* PROBLEM STATEMENT
Format the lines below as a JSON list of strings, one string per line with blank lines skipped, starting with the line containing "At what coordinates" and going on through the end of the records. Leave the pictures out.

* START MATERIALS PROVIDED *

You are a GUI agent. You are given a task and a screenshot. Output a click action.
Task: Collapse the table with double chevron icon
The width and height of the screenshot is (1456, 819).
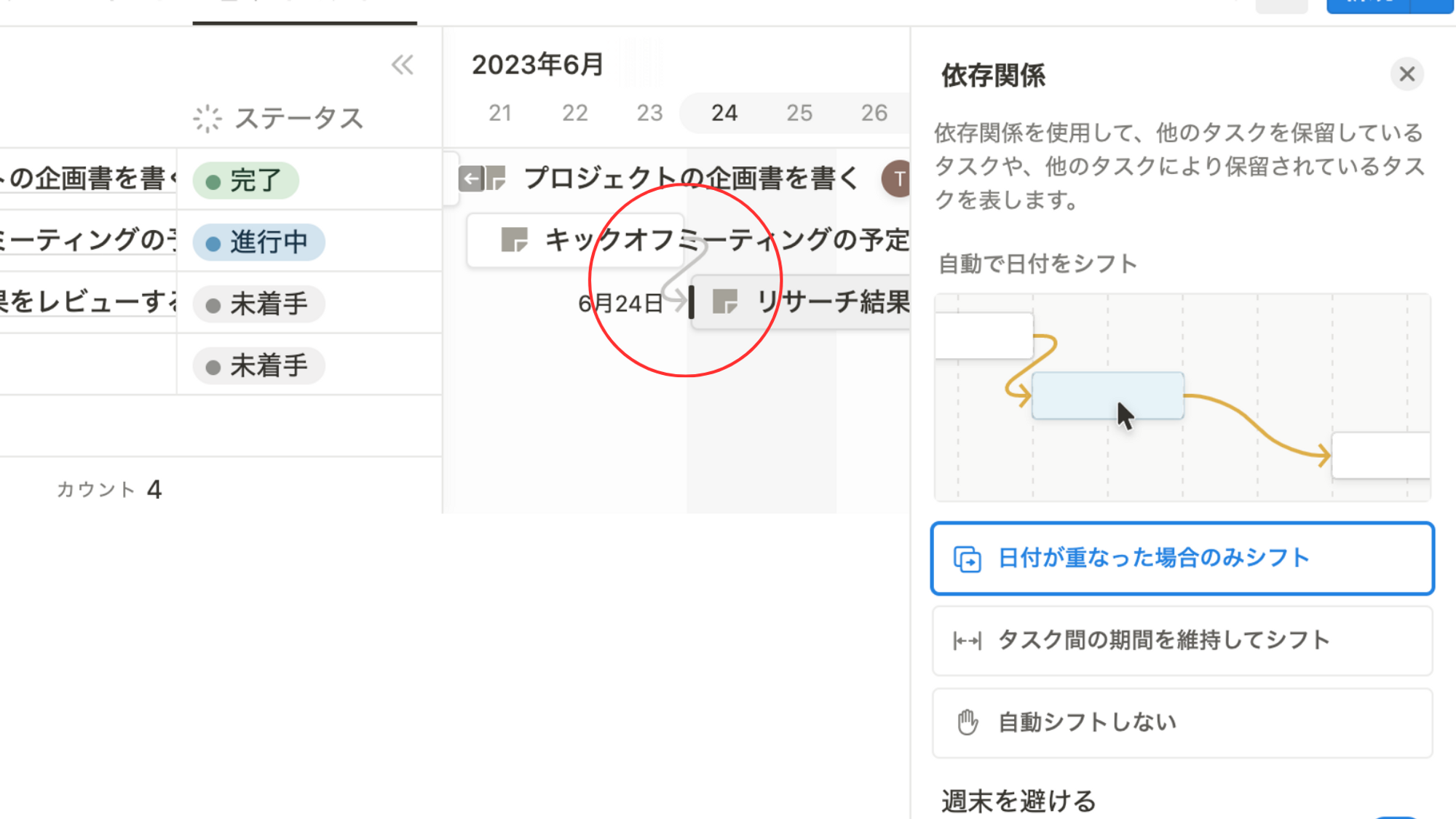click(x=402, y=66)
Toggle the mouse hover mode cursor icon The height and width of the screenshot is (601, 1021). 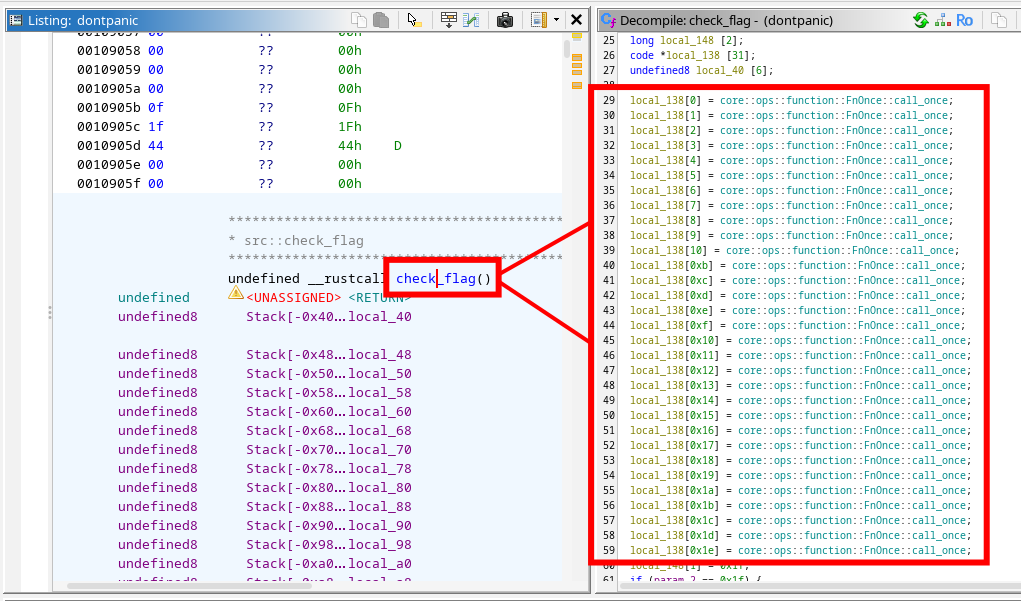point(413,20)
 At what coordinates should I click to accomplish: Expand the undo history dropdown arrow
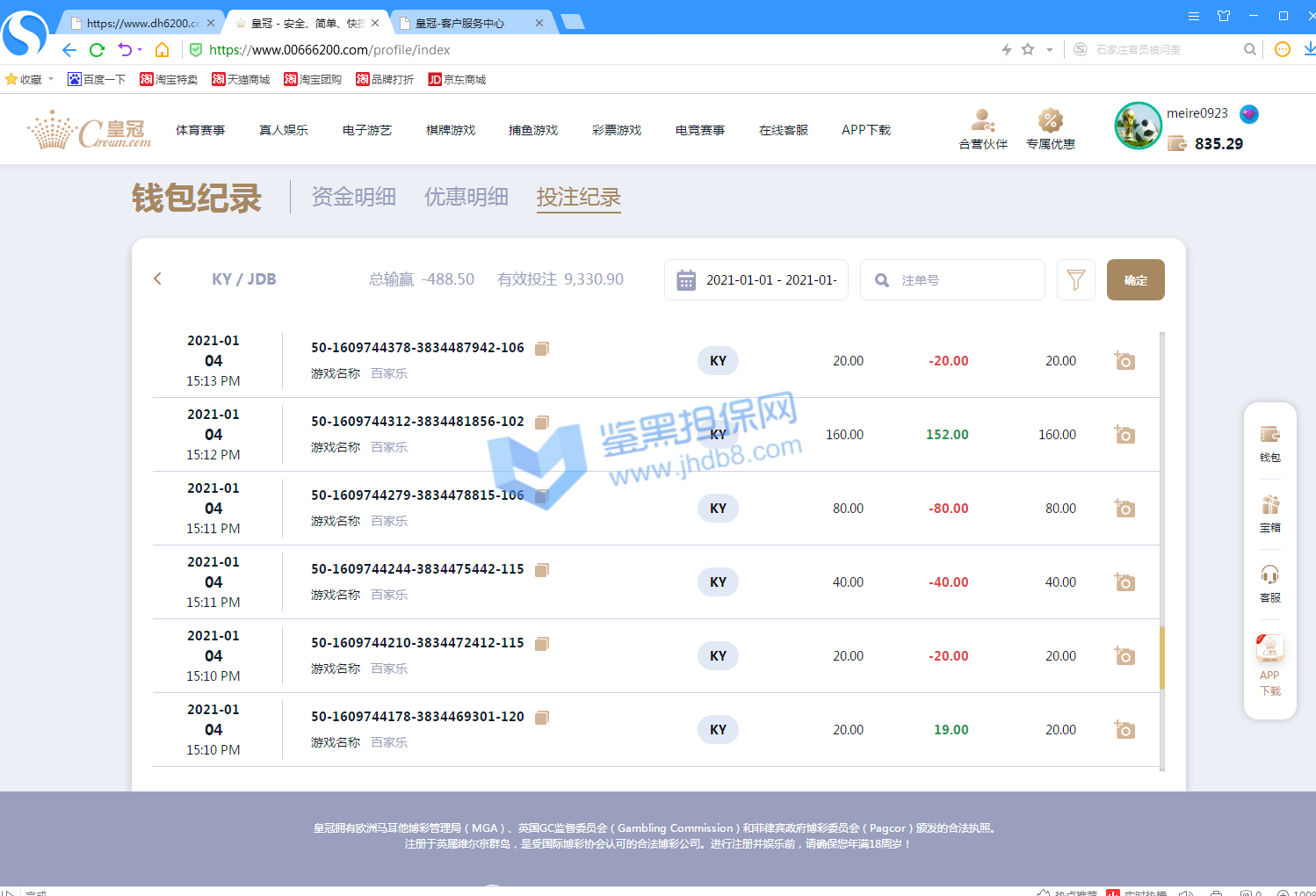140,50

* END MATERIALS PROVIDED *

* RESPONSE TO THIS TASK
[
  " At what coordinates should I click to accomplish: Expand the undo history dropdown arrow",
  "140,50"
]